Other interesting US personal debt statistics are that the ration of debt payments to disposable income are on average 11.9% and that this means that a fairly large 12% of all our profits go towards paying back tax – which includes both consumer debt and mortgage obligations. If you expand these US personal debt statistics to include other financial obligations such as insurance, rent and car lease payments then you find that this makes up over 16.78% of our disposable income. The good news for home owners though is that they spend 8% less in total on financial obligations so once you get on the property ladder there is at least some reprieve.
The us personal debt statistics show how ugly is the situation.

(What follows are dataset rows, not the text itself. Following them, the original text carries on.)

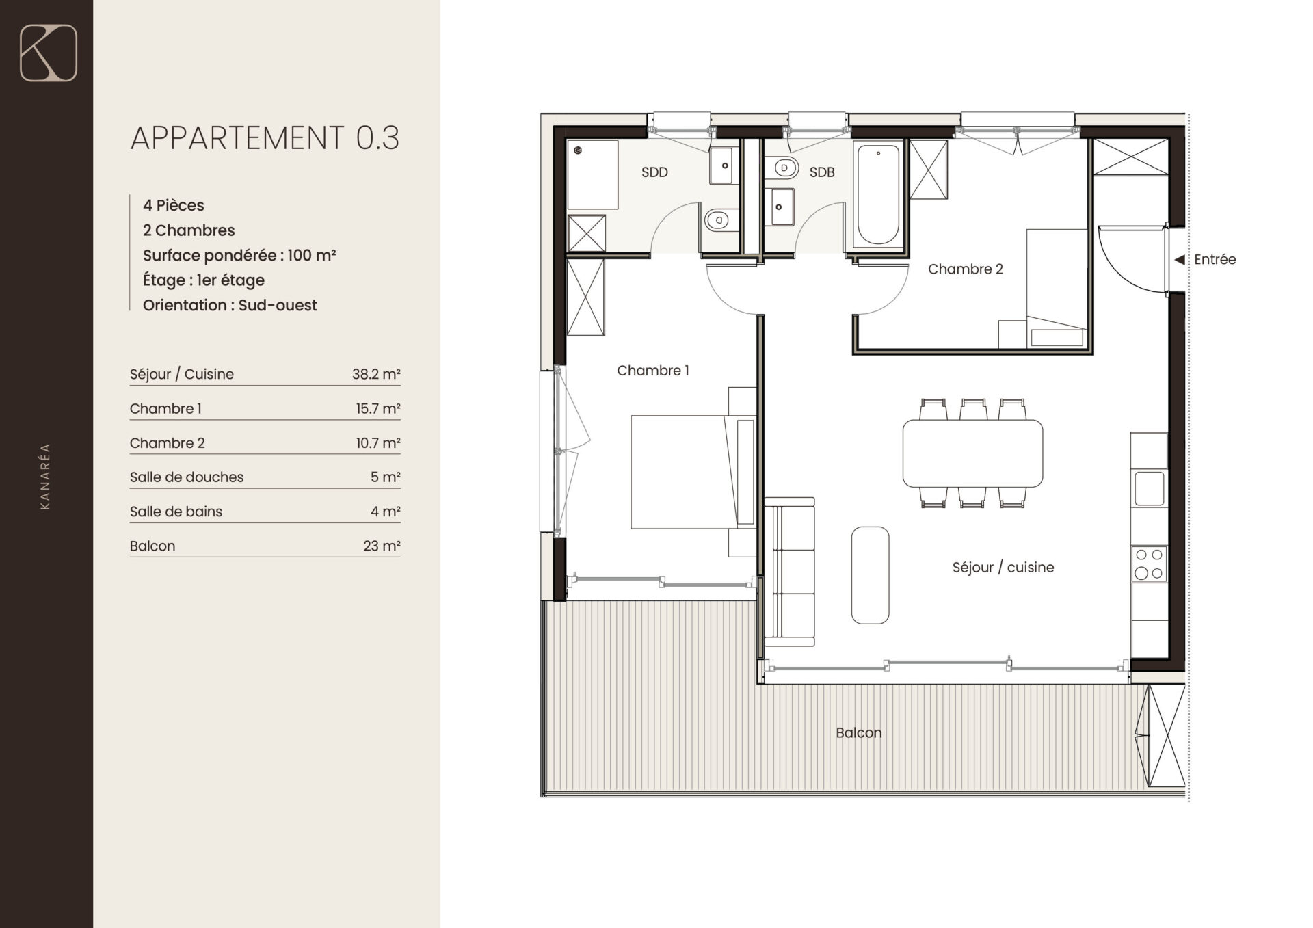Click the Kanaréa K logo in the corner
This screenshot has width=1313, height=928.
[48, 53]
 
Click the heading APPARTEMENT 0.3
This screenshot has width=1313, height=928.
[265, 137]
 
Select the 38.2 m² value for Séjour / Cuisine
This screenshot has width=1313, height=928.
[376, 374]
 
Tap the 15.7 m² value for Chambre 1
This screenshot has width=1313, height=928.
[377, 408]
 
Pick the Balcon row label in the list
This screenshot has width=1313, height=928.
[152, 546]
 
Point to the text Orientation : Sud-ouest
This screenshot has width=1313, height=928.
[230, 305]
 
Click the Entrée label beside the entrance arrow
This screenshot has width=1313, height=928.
[1215, 259]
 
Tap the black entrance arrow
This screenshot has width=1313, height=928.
[1179, 260]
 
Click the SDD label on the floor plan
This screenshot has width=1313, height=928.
[654, 172]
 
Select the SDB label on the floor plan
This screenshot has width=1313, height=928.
[822, 172]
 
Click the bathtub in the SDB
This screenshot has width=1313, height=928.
[878, 194]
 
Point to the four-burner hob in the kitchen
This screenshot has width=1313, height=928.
[1149, 564]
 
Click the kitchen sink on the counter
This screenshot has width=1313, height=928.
[1149, 488]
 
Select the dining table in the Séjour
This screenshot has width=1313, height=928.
[972, 453]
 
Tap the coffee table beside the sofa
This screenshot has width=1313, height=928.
[870, 575]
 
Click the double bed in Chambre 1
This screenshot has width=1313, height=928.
[693, 472]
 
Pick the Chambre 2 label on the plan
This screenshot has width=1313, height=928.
[965, 269]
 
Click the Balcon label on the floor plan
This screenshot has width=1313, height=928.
[858, 732]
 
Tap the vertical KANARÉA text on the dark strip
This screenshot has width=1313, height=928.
[46, 476]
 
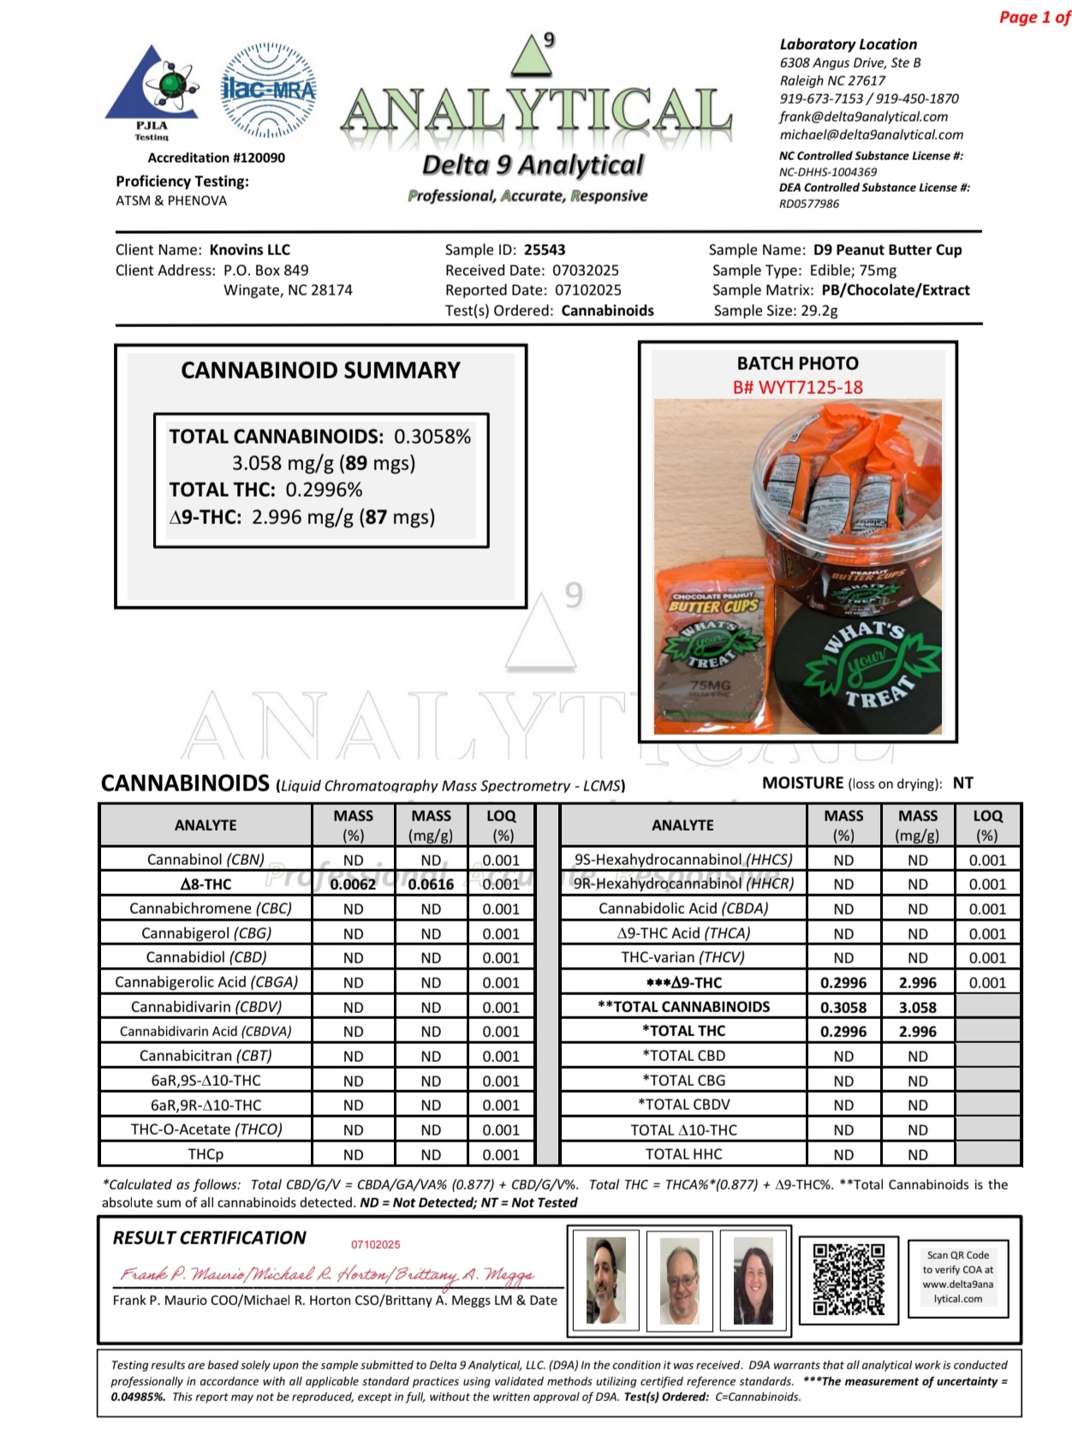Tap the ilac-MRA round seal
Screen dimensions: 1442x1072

Just think about it: the debt is $7,800 per person. This is how much he should provide for the country. Which means he MUST produce something that’s worth $7,800 and forget about getting paid at all. But obviously, the situation can’t be handled like that.
Crazy to think that. But really no wonder Americans are so far into debt. We learned it from our own country. We are so far in debt as a country that many do not really see huge debts as a problem. A problem that needs to be taken care of.
I agree with Angie on this one. We as a country are so used to being in debt. That is seems natural for us to do so. Maybe if our country was not in so much debt, it would be better for the citizens as well.
Holy cow. I could not imagine having that much out for a car loan. It is just crazy. We have had a car loan out before but it was only for about $18,000. That was enough for us.